Dried cranberries add a new twist to a classic Mexican sauce that will spice up Thanksgiving turkey and soon become a holiday tradition. Makes 5 cups, or 10 servings.
- Boil water, and pour over dried cranberries in a bowl. Let sit to soften.
- Set broiler to high. With one teaspoon of oil, grease a broiler-safe baking pan, and place tomatillos and tomatoes cut-side down. Broil until the skins blacken, about 8 minutes. Move tomatillos, tomatoes, and any juice to a food processor or blender.
- Spread sesame seeds, almonds, and one teaspoon of olive oil onto same baking pan. Toast at 350 degrees for 10 minutes, or until lightly browned. Add to tomatillo-tomato mixture in food processor.
- Heat last teaspoon of olive oil in a pan, and add plantain slices and halved garlic. Cook until lightly browned on both sides.

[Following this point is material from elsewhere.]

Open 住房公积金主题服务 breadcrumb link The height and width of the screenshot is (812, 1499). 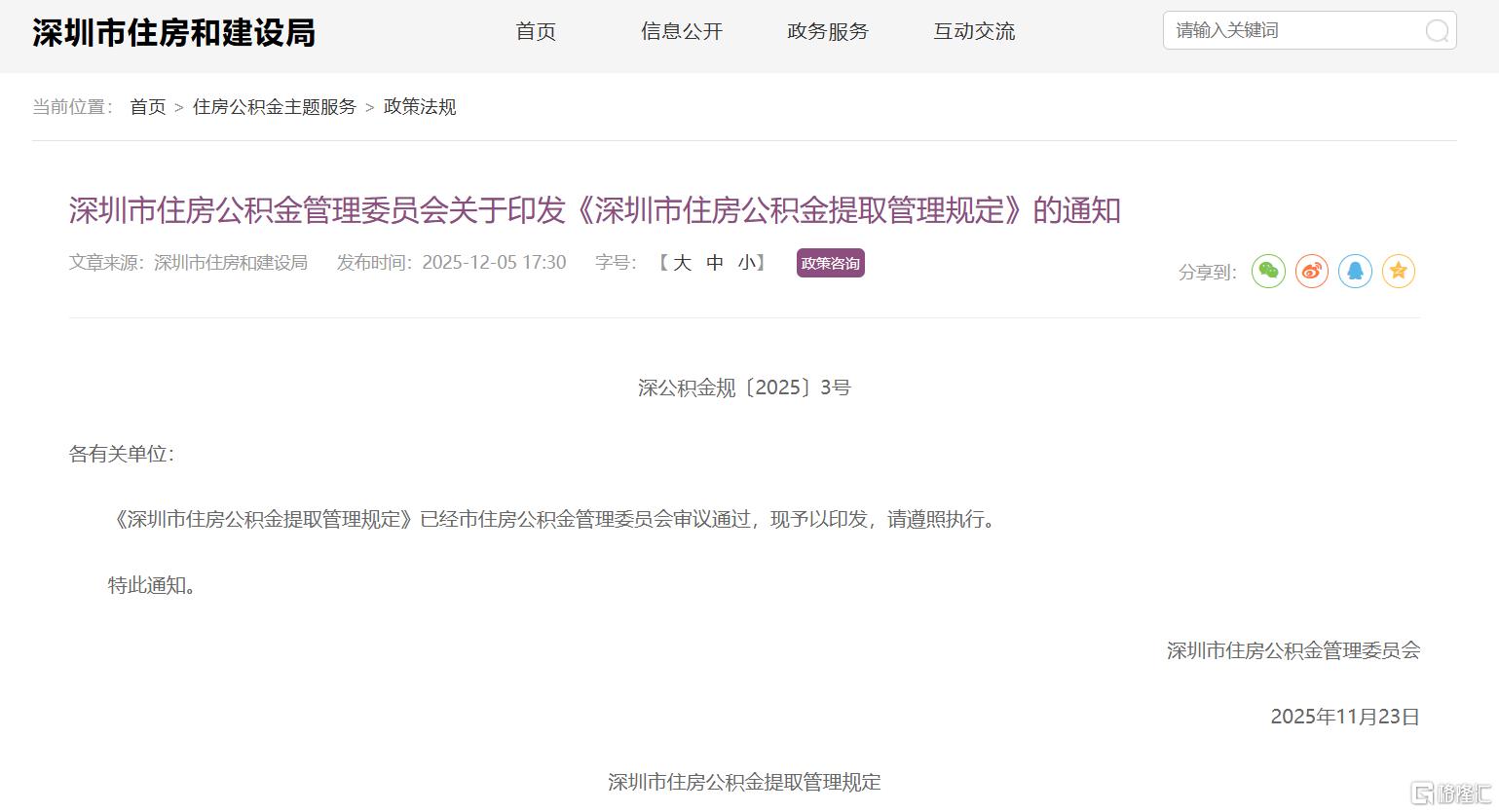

Place in food processor or blender.
- Drain cranberries, and add to mixture. Add spices, and puree everything until smooth. Pour the puree into a large saucepan, then stir in broth and grated chocolate. Cook over medium-high heat, stirring constantly, until the mole begins to bubble. Reduce heat and gently simmer for 10 more minutes, continuing to stir constantly, until the mole is warm and thick.
- Serve over turkey, chicken, or mashed potatoes.